When Bharatiya Janata Party president Amit Shah makes his planned visit to Mizoram this month, officials of his organisation’s state unit have arranged for him to meet with church elders and receive a memorandum from them. Their note will remind the BJP that “India is a secular state, that the people of Mizoram are against the beef ban, and that we protest the anti-conversion bill”, said a senior official in the party's Aizawl office.

The memo, which challenges some of the Sangh Parivar's most prized axioms, is the brainchild of the party's own state unit. A senior party leader contacted church elders and asked them to prepare it. Mizoram, which is 85% Christian has long been wary of the BJP’s Hindutva preoccupations. Party leaders were hoping that the Modi effect will neutralise some of that suspicion. However, recent steps by the BJP have made matters worse.

The latest source of anger for the state’s people is the sacking of Mizoram governor Aziz Qureshi on Saturday. He is the sixth governor to leave the state since the Modi government took charge in May. He was the second governor to be sacked – after Kamla Beniwal.

Poster children

In 2013, when Lal Thanhawla's Congress government came to power, large posters were printed with images of the new chief minister, then-Governor Vakkom Purushottaman, cabinet ministers, senior secretaries, the speaker and other members of the government.

Today, these posters serve as reminder of the times when the tenure of a Mizoram governor used to be measured in years – not months or weeks.

Purushottaman resigned in July after he was transferred to Nagaland, saying he had not been consulted. Kamla Beniwal was sacked a month later, for allegedly being involved in a corrupt land deal in Jaipur and for misusing power while in office in Gujarat. In August, Maharashtra governor K Sankaranarayanan was asked to shift to Aizawl but he refused to take up the offer and quit when his transfer orders came.

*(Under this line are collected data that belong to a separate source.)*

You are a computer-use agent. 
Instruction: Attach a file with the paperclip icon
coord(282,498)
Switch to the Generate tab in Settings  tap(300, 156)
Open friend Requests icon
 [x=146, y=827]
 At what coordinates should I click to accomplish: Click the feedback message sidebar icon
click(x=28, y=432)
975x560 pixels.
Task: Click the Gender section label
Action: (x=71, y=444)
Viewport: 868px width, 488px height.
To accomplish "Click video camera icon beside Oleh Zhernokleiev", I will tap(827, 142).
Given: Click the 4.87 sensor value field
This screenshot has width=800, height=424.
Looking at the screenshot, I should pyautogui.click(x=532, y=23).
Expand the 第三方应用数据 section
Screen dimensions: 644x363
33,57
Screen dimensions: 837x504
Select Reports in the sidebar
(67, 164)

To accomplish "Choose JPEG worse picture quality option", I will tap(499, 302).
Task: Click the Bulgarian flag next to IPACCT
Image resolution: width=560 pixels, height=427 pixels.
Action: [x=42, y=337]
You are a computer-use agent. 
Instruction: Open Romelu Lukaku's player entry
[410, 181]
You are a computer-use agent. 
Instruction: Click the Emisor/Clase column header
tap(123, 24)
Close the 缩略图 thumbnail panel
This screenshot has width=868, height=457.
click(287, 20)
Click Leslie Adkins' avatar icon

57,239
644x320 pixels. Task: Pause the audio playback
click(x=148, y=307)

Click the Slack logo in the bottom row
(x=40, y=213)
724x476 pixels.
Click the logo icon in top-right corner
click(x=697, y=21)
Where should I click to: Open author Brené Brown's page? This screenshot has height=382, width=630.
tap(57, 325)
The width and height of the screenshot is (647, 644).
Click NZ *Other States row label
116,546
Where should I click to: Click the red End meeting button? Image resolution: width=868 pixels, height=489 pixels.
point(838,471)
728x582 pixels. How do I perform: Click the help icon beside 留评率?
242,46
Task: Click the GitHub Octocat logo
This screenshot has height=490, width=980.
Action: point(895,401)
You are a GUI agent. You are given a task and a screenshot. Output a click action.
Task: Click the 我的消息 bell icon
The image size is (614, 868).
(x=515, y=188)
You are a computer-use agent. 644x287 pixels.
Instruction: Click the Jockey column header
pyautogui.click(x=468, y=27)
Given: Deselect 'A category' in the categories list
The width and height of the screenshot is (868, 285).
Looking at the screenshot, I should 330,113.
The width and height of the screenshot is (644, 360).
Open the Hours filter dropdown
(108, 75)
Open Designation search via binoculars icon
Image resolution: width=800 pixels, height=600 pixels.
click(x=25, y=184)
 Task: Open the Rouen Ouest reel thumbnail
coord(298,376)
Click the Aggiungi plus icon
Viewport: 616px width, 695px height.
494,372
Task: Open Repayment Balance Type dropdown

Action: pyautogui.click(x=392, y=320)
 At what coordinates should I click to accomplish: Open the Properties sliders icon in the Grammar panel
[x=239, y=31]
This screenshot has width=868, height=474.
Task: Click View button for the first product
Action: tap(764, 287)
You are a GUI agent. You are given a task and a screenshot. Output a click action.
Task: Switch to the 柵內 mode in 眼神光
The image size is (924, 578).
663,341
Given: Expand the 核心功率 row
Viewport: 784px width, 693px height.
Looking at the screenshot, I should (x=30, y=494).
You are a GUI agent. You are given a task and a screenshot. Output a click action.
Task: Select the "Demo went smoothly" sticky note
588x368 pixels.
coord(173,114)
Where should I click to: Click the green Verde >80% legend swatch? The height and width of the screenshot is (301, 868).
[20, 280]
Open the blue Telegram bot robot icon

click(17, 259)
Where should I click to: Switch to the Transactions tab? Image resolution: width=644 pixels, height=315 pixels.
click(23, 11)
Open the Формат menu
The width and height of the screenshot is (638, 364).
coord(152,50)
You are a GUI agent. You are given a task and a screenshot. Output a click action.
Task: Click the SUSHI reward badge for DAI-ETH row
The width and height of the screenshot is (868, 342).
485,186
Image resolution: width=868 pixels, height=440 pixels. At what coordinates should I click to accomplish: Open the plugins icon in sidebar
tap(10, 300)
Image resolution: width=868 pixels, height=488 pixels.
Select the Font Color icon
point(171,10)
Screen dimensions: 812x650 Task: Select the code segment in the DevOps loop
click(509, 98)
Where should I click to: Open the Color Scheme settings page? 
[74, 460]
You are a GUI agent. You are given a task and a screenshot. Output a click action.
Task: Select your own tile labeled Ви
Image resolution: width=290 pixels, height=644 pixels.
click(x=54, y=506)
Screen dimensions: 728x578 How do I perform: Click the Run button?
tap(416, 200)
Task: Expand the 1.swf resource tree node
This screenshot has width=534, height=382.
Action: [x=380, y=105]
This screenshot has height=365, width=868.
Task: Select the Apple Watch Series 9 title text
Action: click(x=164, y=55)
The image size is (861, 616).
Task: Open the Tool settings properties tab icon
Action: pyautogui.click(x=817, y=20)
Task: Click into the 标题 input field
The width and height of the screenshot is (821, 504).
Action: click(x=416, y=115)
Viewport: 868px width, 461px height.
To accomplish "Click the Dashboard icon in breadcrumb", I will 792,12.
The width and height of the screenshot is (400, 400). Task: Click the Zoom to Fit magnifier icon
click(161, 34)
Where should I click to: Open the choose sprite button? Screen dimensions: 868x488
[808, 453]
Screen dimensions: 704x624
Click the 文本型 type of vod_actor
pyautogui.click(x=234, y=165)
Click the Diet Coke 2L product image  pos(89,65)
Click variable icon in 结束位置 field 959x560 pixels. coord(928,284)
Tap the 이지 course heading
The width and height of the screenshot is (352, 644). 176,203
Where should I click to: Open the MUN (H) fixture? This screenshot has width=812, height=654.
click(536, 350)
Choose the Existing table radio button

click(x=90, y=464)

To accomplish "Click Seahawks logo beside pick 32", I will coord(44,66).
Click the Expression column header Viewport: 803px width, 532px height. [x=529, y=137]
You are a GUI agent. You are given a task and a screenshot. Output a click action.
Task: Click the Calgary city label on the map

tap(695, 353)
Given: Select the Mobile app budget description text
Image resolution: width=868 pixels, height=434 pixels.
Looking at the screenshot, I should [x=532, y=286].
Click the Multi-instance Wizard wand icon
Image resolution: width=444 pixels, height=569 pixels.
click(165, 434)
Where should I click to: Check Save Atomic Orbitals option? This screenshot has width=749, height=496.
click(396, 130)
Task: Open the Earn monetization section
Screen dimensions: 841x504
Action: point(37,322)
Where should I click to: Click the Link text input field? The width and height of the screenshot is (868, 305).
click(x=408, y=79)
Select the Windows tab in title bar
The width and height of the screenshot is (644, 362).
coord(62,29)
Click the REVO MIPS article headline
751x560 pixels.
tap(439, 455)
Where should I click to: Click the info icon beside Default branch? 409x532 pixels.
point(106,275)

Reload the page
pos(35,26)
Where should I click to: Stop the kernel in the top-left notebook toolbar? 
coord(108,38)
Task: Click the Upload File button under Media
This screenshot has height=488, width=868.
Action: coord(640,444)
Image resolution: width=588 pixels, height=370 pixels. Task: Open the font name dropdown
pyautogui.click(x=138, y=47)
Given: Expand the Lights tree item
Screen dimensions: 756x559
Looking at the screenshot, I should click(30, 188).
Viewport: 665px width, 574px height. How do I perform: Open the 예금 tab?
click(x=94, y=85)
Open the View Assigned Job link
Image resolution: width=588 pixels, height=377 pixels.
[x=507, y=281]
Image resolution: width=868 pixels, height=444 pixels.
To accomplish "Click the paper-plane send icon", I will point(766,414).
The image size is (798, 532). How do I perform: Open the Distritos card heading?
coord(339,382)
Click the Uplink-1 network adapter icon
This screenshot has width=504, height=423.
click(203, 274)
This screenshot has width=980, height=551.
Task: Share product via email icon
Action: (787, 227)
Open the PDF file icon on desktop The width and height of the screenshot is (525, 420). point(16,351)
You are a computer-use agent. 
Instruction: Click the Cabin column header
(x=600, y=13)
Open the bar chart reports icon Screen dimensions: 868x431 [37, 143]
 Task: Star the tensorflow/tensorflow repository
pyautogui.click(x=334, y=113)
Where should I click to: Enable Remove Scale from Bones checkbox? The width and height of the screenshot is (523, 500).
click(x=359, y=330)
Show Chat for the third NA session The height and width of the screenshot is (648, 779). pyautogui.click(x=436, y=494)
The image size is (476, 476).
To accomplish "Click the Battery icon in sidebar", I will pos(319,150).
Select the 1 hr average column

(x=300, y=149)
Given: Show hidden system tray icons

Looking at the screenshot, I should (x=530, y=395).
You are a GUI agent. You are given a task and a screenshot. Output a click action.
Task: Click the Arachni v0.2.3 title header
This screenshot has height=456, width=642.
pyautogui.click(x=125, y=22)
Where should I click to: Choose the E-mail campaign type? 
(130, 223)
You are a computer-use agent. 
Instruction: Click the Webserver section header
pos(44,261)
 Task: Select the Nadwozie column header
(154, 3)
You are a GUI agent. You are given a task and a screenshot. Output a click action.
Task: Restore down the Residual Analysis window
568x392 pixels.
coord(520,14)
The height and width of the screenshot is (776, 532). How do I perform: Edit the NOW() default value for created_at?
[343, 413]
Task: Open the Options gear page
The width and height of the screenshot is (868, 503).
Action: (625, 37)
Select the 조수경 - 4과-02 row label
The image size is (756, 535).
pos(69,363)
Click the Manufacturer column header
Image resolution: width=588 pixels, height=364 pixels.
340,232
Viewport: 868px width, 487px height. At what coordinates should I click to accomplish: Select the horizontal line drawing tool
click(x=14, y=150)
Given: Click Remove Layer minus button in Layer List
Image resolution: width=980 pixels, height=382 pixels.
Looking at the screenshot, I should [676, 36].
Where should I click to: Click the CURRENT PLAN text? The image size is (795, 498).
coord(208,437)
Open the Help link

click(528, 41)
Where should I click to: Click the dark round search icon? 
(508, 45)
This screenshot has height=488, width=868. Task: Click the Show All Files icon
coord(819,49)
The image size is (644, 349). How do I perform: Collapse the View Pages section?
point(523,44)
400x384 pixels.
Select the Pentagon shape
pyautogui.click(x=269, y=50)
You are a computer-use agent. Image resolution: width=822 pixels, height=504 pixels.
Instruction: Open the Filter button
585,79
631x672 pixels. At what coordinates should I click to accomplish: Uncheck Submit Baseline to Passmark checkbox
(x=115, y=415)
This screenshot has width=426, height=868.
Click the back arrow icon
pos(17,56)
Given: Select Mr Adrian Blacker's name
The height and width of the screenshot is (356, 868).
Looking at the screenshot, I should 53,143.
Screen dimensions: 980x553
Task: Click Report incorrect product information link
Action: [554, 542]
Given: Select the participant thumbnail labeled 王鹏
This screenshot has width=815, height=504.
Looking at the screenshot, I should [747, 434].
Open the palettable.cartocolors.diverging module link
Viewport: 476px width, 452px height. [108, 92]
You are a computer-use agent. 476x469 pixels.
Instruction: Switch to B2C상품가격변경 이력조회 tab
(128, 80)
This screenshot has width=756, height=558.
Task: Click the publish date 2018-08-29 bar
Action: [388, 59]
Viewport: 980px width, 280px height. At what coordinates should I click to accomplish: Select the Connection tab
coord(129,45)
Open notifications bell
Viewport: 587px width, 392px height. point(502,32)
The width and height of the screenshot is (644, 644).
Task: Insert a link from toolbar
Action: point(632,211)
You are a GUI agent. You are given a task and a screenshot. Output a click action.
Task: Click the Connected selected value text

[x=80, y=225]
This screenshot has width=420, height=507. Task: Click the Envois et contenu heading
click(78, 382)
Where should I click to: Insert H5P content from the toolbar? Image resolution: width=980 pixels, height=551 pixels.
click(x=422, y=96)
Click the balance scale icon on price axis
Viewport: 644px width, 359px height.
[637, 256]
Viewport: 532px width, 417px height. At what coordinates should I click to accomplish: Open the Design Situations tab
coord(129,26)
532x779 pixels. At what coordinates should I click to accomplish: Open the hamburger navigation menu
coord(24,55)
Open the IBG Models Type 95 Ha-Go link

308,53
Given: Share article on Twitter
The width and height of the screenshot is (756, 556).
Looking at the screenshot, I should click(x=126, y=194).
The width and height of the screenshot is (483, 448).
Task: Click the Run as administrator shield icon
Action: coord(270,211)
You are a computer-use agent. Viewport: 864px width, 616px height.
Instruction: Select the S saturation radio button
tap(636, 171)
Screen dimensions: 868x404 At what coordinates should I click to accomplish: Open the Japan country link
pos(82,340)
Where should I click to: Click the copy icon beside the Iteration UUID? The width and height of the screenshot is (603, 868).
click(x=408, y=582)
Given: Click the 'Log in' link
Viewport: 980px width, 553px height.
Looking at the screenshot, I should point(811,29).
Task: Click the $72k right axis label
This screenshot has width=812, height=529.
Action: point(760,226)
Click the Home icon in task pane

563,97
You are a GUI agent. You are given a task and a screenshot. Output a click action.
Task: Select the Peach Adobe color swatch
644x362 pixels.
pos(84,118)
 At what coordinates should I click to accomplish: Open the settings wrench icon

The next person to enter this revolving door was ex-home secretary VK Duggal who, as the governor of Manipur, was given additional charge of Mizoram. But he quit too, only saying he was resigning of his own volition. Then came the turn of Meghalaya governor KK Paul who held additional charge till he was transferred to Uttarakhand.

A sudden decision

Qureishi, who assumed the post on January 9, was sacked last weekend. No reason was given, but he had taken the government to court in August for what he claimed was pressure to quit as governor of Uttarakhand. “Such an action would never be taken in a civil society while the matter is pending before the Supreme Court,” said a senior Raj Bhavan official on condition of anonymity. “The Constitution Bench is hearing the matter. The next date for the hearing has been given. In the meantime, the status quo has to be maintained.”

In the state, some have expressed anger at the move. Asked Madhurjya Sarmah, a doctor in Aizawl, “If all the BJP wants is a friendly governor, why is it changing Mizoram governors so often?” Why doesn't it choose one suitable person and end the matter there, he asked. All this shifting is creating a lot of annoyance in the state.

An employee in Raj Bhavan concurred. “This makes us feel like a dumping ground,” this person said. “Why are governors being changed so quickly?”

This resentment is shared by Mizo Zirlai Pawl, the state’s largest student union. It plans to protest when President Pranab Mukherjee lands in Aizawl for two-day visit next week. The students union has also visited Raj Bhavan, asking when the new governor will be sworn in. More protests look likely.

Lalhluna, the president of the BJP's Mizoram unit, described Qureishi sacking as a matter that was “between the central government and the governor”. He added, “We have not felt any discrimination from him. We do not know what happened.” However, both he and JV Hluna, the chairman of the BJP in Mizoram, said having a pro-BJP governor would help the party. That said, it is not clear if the new governor – Keshari Nath Tripathi, the current governor of West Bengal – is pro-BJP.

The episode highlights the disconnect between the BJP's central and state teams. It also illustrates a widening divide between the BJP and the people of Mizoram, a development that is taking place at the very time the party is looking to make inroads into the North East.

Cancelling Christmas

Among the BJP’s first blunders was its decision to declare December 25 as Good Governance Day. This meant that government employees were expected to be at their offices on Christmas day. Needless to say, in this devoutly Christian state, hardly anyone went.

Since then, the BJP has also targeted Good Friday. Last month, bureaucrats and ministers in state departments in charge of building roads and highways got a letter from Nitin Gadkari's Ministry of Road Transport and Highways asking them to attend a meeting with him in Guwahati on April 3. The Mizoram administration eventually wrote him a letter informing him that Good Friday was an important religious holiday and the meeting would not be possible.

The latest in this litany of perceived high-handedness is the beef ban imposed in several states ruled by the BJP. The vast majority of people in Mizoram eat beef. With village council elections later this month, party president Lalhluna said, “We might lose some seats due to the beef ban. The Congress and the Mizo National Front are already saying the BJP will outlaw beef if it comes to power.”